CORE PROFILE
As a Site Reliability Engineer, you will be working on the critical API gateways, backend services, and infrastructure that make Maya function smoothly for millions of people in the Philippines and beyond. Your work will improve features that users rely on every day.
Maya operates at a large scale, so we need someone with a keen eye for detail. You will work on the infrastructure for new services, analyze and optimize existing infrastructure, improve reliability, reduce costs, and collaborate with software engineers to maintain high quality and availability. This is an opportunity to make a real impact in a fast-paced environment.
NATURE OF WORK
- Work with product owners, developers, and other SREs to understand requirements and deliver projects.
- Build and maintain highly available, reliable, robust, scalable, and cost-efficient infrastructure.
- Automate deployments, monitoring, and system management to reduce manual work and improve delivery speed and operational efficiency.
- Develop reusable infrastructure templates to simplify and standardize resource provisioning.
- Manage and optimize budget while balancing cost and performance.
- Ensure compliance and security by adhering to industry standards and frameworks such as PCI-DSS and BSP regulations.
- Lead incident response, troubleshoot issues, and conduct root cause analysis.
- Stay up to date on SRE and DevOps best practices and new technologies.
- Support and mentor team members.
REQUIRED QUALIFICATIONS
- 5+ years of experience in Site Reliability Engineering and working in a DevOps culture.

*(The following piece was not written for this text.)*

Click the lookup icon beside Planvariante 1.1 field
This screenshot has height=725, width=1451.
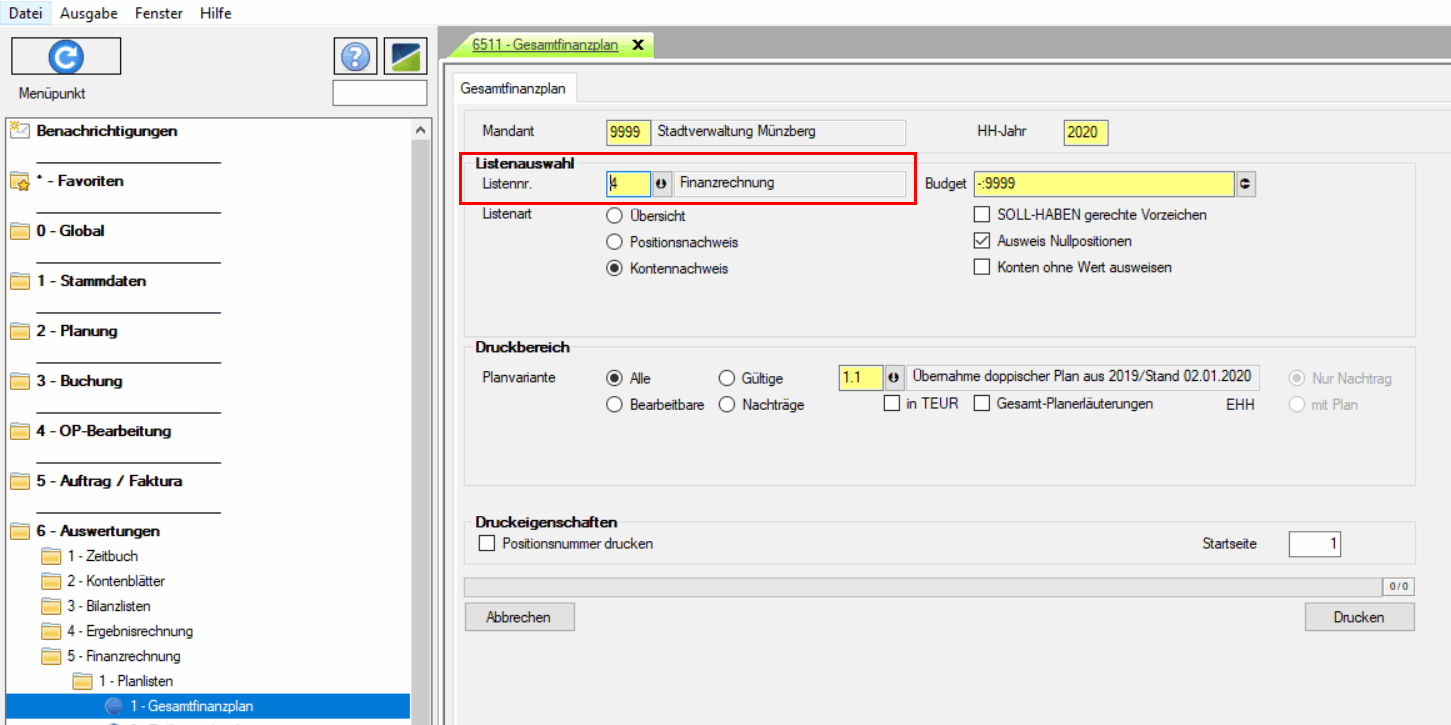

- AWS certification, at least on an Associate Level.
- Strong expertise in Kubernetes (EKS) and container orchestration.
- Hands-on experience with Infrastructure-as-Code (IaC) using Terraform.
- Experience with CI/CD pipeline management using GitLab CI or similar tools.

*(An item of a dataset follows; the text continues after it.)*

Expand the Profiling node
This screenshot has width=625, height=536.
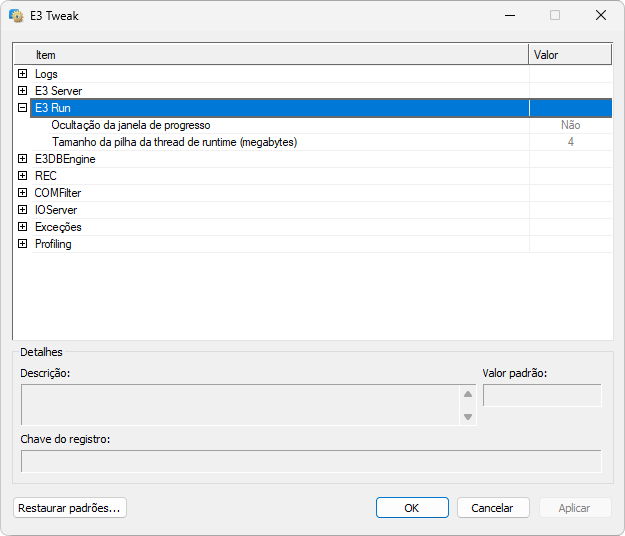[23, 244]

- Experience with monitoring, logging, and telemetry tools like Splunk, AWS CloudWatch, or Dynatrace and how to utilize them effectively.
- Strong knowledge of WAF rules/policies, and security configurations.
- Experience with service mesh technologies (Istio, Envoy, AWS App Mesh).
- Experience with deployment strategies (Blue/Green, Canary, Rolling).
- Hands-on networking experience that covers VPC, VLAN, Peering, and Routing.
- Knowledge of operating, scaling and optimizing relational database systems (such as PostgreSQL), NoSQL database systems (such as DynamoDB, MongoDB), and key-value stores (Redis).
- Proficient in shell scripting and/or Python.
- Familiarity with Java, Node.js, or other programming languages.
- Strong troubleshooting and problem-solving skills, especially under pressure.
- Effective communication and teamwork in an Agile environment (we use Scrum).
- Nice to have: Experience with leading a small SRE team (up to 5 members).